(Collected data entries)

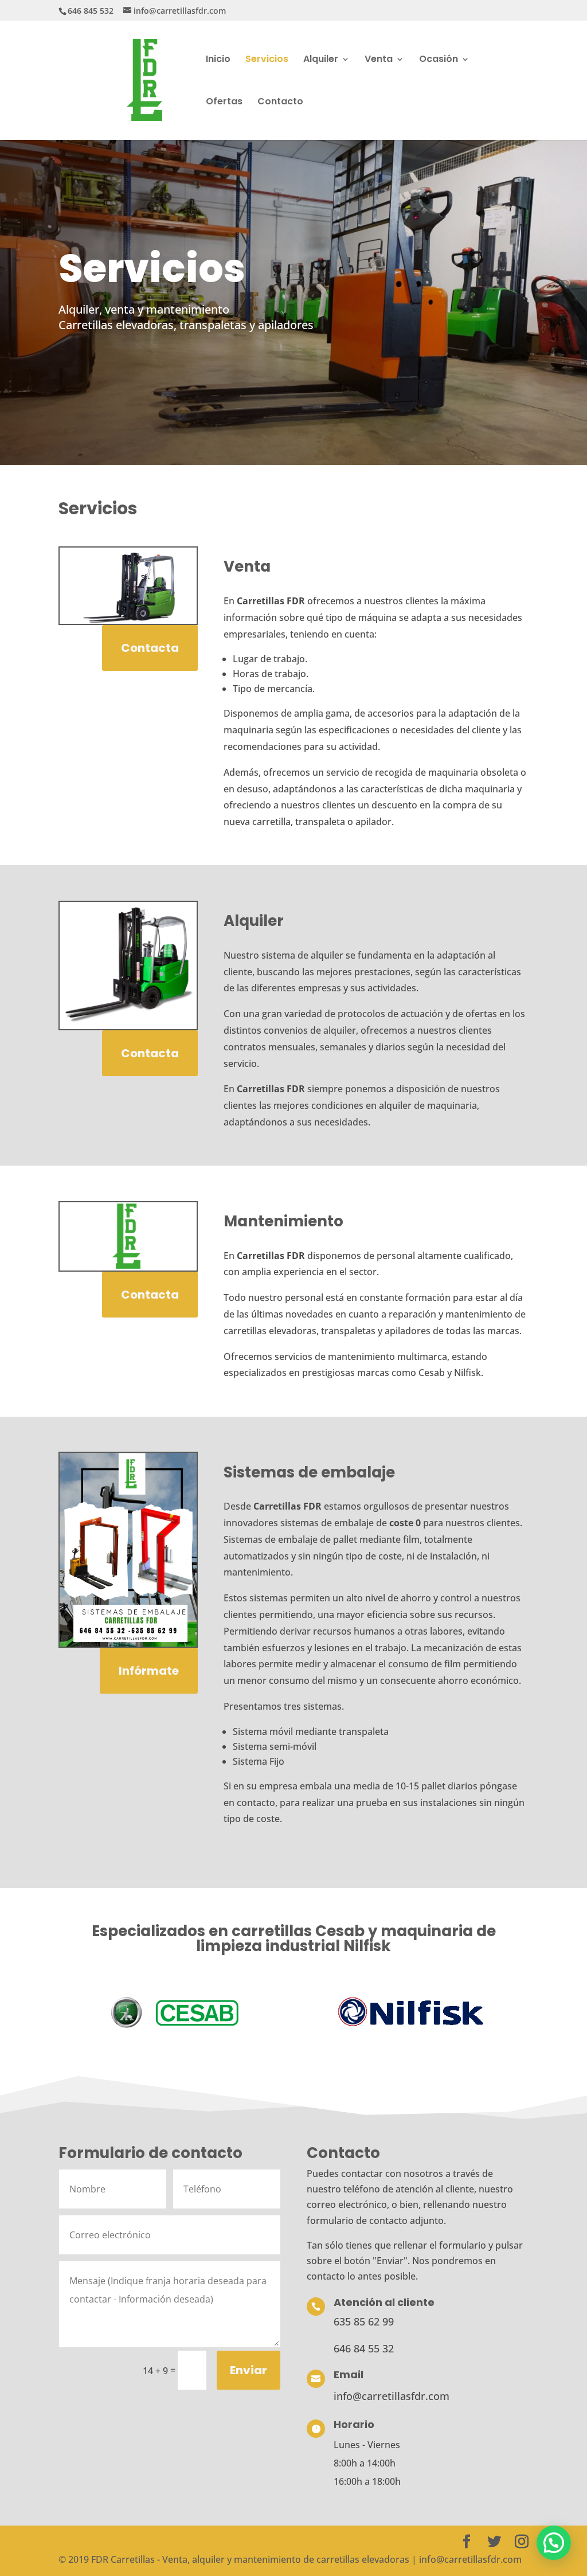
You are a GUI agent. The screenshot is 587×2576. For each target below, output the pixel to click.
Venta (379, 60)
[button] (554, 2543)
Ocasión (438, 60)
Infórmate (149, 1671)
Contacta (150, 648)
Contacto (280, 102)
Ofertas (224, 102)
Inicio (218, 60)
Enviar (248, 2370)
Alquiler (320, 60)
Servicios (266, 60)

- _What you should do_: Set down all the entries exactly as they appear, but skip any pictures.

- _Solution to this problem_:
You are a GUI agent. The screenshot is 587×2576. For each target below, output the pixel to click.
Venta (379, 60)
[button] (554, 2543)
Ocasión (438, 60)
Infórmate (149, 1671)
Contacta (150, 648)
Contacto (280, 102)
Ofertas (224, 102)
Inicio (218, 60)
Enviar (248, 2370)
Alquiler (320, 60)
Servicios (266, 60)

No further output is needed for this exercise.